Points System Committee
Paula Breen reminded us to fill out the Data Entry Form on the Drive folder, which automatically fills in the Data Entry Form Responses spreadsheet. The committee has revised the spreadsheet to include new tabs, one of which presents the tally of positive and negative points for LBI participants, and the other proving FAQ and policy information. Paula will be the point system contact person keeping track of credits and debits. The group semi-seriously considered awarding a prize to the person with the largest number of credits at the end of Summer! [The suggestion of a booby prize for the person with the largest number of debits was not part of the discussion, regardless of a generally recognized value of parallelism….]
Queen Breeding Project
Originally, the QBP was conceived to be an adjunct to Jim’s commercial breeding project, where LBI members would bring bee stock (queens and drone comb) to Jim’s ranch in Sunol, and work in parallel with Jim and his staff on “our” bee stock. LBI members would learn techniques of grafting, mating, and other facets of queen rearing under the tutelage of Jim and his staff, and when LBI-sourced bee stock was available, use this stock to produce queens for distribution within the LBI and ACBA.
The LBI will be integrated more closely with Jim’s commercial queen breeding operation. He will welcome the participation of LBI members donating queens and drones, and continue with the training in grafting and other techniques as planned. But instead of being two parallel tracks (the LBI project and Jim’s commercial project) there will be one integrated one, using Jim’s equipment and supplies.

________________

Description of the task:
According to the committee notes, who will be the contact person keeping track of points system credits and debits? You won't need the rows that come next.

Stored rows
________________

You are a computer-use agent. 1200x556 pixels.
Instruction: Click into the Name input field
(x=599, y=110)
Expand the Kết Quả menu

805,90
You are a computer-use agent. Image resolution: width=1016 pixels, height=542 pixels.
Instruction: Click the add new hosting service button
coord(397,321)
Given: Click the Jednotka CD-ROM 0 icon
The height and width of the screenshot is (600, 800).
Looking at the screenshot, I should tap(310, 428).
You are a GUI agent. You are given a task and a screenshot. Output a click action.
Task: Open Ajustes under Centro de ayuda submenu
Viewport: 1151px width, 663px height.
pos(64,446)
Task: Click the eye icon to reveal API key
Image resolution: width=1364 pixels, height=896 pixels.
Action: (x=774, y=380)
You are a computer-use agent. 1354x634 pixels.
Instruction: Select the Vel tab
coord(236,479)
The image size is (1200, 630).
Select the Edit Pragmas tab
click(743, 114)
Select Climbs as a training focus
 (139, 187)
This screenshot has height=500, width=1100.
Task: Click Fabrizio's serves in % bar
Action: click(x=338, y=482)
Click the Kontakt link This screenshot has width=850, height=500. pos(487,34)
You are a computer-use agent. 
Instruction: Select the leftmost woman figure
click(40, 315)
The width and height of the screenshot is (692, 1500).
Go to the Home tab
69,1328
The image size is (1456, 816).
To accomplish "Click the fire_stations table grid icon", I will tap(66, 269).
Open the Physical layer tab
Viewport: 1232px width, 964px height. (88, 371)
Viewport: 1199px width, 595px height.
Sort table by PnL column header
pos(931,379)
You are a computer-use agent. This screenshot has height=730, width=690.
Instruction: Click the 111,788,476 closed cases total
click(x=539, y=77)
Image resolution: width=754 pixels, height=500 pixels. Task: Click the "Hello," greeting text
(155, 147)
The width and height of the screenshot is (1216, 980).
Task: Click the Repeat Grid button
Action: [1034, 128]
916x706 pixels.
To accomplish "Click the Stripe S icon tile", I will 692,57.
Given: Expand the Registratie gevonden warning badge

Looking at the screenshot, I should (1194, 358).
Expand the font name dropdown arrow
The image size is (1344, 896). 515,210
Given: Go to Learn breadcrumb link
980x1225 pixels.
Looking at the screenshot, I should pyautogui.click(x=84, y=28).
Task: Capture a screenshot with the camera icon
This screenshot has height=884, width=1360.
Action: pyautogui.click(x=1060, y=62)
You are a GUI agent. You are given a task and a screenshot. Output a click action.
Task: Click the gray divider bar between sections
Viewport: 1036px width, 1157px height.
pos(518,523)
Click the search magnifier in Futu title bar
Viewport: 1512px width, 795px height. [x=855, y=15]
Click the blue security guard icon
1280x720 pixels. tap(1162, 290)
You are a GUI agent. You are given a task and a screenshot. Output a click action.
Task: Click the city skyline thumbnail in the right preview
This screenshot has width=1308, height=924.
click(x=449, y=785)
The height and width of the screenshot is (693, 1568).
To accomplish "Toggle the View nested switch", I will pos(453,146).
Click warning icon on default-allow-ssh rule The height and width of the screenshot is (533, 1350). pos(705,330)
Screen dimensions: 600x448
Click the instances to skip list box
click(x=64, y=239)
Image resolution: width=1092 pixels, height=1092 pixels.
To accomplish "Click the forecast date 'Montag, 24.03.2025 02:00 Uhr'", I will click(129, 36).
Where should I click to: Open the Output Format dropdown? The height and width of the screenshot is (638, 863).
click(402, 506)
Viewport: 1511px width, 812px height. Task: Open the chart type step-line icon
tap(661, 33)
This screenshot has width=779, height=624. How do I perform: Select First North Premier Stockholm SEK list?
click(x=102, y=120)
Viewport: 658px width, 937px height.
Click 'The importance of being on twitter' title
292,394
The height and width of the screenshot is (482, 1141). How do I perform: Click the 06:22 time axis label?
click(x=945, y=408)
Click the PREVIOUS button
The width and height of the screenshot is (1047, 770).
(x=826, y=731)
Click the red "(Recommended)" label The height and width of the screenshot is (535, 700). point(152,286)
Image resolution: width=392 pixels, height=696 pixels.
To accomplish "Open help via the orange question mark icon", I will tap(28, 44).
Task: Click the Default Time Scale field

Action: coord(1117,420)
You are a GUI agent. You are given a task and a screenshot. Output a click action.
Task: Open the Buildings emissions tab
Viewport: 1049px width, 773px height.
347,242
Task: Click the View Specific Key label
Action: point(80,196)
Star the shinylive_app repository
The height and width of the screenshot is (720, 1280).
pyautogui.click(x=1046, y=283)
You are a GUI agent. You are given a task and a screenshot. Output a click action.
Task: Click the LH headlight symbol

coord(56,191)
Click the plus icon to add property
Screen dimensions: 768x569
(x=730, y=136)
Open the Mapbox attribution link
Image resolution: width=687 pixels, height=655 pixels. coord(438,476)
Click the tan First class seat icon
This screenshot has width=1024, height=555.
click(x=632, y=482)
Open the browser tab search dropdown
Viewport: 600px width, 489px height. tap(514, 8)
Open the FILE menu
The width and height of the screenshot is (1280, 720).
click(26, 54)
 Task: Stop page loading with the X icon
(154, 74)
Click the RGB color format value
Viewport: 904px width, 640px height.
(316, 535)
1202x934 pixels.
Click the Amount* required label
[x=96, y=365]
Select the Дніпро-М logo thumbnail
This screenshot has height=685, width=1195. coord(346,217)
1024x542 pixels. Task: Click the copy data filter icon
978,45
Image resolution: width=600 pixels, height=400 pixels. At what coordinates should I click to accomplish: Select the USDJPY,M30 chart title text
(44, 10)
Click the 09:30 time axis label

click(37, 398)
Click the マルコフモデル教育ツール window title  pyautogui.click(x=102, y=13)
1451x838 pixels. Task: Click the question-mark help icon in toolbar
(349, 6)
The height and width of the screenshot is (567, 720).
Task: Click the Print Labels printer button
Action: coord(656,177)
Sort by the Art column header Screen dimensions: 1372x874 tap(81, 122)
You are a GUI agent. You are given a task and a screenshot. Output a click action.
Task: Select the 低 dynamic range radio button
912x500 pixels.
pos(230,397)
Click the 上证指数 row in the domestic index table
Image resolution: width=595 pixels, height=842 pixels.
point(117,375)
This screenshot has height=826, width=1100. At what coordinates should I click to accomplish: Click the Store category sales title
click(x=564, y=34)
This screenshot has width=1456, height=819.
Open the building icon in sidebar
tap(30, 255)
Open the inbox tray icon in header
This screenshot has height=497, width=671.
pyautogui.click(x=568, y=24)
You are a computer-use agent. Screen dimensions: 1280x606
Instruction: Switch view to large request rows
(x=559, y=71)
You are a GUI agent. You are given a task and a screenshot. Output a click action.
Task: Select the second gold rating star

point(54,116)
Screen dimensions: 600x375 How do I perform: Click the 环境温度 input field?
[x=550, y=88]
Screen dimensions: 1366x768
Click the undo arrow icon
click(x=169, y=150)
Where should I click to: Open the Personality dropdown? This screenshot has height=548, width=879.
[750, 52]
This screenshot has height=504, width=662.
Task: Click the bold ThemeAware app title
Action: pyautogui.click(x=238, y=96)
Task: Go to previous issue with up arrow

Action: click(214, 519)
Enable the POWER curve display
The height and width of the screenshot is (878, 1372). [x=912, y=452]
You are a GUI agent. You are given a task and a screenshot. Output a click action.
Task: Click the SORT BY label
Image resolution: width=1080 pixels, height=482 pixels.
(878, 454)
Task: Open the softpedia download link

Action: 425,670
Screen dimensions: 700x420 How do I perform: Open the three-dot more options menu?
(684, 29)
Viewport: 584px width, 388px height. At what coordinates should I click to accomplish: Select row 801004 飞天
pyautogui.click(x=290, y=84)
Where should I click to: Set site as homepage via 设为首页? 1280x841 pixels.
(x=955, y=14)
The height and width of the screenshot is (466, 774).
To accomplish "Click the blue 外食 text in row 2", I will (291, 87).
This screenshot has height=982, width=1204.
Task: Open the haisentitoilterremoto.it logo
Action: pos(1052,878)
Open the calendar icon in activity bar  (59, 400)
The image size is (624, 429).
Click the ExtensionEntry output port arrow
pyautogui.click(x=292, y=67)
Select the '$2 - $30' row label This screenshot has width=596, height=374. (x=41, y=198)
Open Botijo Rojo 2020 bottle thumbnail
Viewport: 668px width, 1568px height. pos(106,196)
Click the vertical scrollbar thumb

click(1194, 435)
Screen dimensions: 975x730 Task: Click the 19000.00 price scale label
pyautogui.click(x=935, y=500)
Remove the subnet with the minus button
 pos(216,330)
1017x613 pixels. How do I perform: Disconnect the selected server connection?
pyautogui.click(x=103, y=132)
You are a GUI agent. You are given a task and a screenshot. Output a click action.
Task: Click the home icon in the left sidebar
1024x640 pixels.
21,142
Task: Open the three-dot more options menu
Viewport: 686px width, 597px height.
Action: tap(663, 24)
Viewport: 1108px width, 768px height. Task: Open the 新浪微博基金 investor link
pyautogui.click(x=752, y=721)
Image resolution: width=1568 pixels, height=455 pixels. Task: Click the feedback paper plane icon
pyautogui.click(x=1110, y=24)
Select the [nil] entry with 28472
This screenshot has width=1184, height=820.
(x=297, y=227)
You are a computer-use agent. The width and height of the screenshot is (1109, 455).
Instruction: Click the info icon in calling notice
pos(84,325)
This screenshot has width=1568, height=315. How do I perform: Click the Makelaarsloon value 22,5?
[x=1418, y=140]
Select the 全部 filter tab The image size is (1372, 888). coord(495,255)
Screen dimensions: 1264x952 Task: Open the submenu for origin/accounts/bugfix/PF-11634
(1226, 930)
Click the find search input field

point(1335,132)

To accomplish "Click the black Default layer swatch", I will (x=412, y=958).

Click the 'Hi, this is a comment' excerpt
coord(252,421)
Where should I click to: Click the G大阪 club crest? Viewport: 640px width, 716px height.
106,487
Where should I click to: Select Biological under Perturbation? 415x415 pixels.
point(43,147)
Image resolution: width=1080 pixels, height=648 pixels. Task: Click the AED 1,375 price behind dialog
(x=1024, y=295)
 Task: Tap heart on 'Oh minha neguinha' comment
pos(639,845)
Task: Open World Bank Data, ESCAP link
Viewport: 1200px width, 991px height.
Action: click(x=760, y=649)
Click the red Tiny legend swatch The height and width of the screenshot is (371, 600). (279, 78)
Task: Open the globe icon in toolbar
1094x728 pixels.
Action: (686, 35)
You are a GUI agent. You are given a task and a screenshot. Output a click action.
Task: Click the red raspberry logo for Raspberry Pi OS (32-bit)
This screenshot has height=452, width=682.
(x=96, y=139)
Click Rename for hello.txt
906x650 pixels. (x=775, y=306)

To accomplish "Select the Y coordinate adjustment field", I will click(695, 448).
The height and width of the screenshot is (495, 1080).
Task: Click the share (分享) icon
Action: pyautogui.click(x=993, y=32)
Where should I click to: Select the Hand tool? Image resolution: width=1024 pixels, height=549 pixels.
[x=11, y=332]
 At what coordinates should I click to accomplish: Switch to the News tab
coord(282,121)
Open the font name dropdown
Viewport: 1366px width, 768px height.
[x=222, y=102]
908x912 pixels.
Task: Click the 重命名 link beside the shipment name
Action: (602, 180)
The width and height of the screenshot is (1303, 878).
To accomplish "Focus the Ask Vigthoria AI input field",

________________

Your response:
Paula Breen